Project Status Wiki?

Brad Hards bradh at frogmouth.net
Thu Apr 26 18:27:53 MDT 2012


On Friday 27 April 2012 04:22:15 Charles Tryon wrote:
> Failing that, I am thinking of starting another Wiki page.  This is NOT
> intended to be a deep, "bugzilla" level tracking of sub projects, but more
> something a technical manager (like, my boss) could look at quickly, nod
> his or her head and say, "I've got a comfort level about the features that
> are important to me." 
I can understand why this is important.

> Since I'm not the one overseeing these features, or
> even working on them, individual developers would need to remember to add
> their own projects, and occasionally take a look at the page to make
> updates as their projects mature.
I think this is the reason why your idea won't work. 

The problem is "important to me (the user/admin)" and "features (to a 
programmer)" aren't even measured in the same way. 

> Hopefully, this will reduce the number
> of posts asking things like, "I'm trying to get printing working.  Does
> Samba4 support printing yet??"
Developers don't think in those terms. That is a project manager view of the 
world. An admin might think in terms of "does the remote printer management 
service tool currently handle setting ACLs (or whatever)". The developer think 
more in RPC call parameters.

As an example, see http://wiki.samba.org/index.php/Samba4_DRS_TODO_List
 (which is not up-to-date, even though it was created by a couple of the 
Samba4 developers).

> The table would contain columns something like this:
> 
> Feature:
>   A short name of the feature or project.  There might be some overlap, and
> there would certainly need to be some way to create simple hierarchies.
>  This could be a name of an interface or AD feature.  The temptation would
> be to break things down TOO much, but that would just make it harder to
> maintain.  "SIMPLE" is key here.
(snip).
"SIMPLE" for who?
> The last thing I want to do is create more Project Management overhead! 
I think you are asking for more management overhead (its something else to 
update, so it has to be, at least a bit).

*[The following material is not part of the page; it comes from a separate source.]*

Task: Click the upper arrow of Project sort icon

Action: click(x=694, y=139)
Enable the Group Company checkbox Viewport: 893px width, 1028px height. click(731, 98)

I've got another idea though - one that doesn't involve developers updating 
wiki pages.
1. Find a couple of people who currently aren't involved in detail 
development.
2. Identify the way you want features to be identified / reported / summarised 
(like the list that you provided and I snipped above)
3. Watch the commit messages - identify when something important might have 
changed.
4. Test the new code (from git) and provide feedback to developers (e.g. by 
mail or IRC) as appropriate.
5. Convert the test results back into the right format for the summary page.

This would actually help to get Samba4 done, and wouldn't add any work for the 
(all too few) developers. Steps 1-3 are done by other projects (e.g. KDE has a 
http://commit-digest.org/ for people who summarise weekly commits, and the 
not-KDE-specific tool that runs under it is FOSS - http://enzyme-project.org/).

I could be wrong here - I certainly don't speak for those doing the work, and 
there are so few developers you might be able to convince them that this is 
worth doing. 

Again, I'm not saying that it wouldn't be a good thing to have, only that 
asking developers to do it isn't going to get you the information that you 
want, and might actually slow down development instead.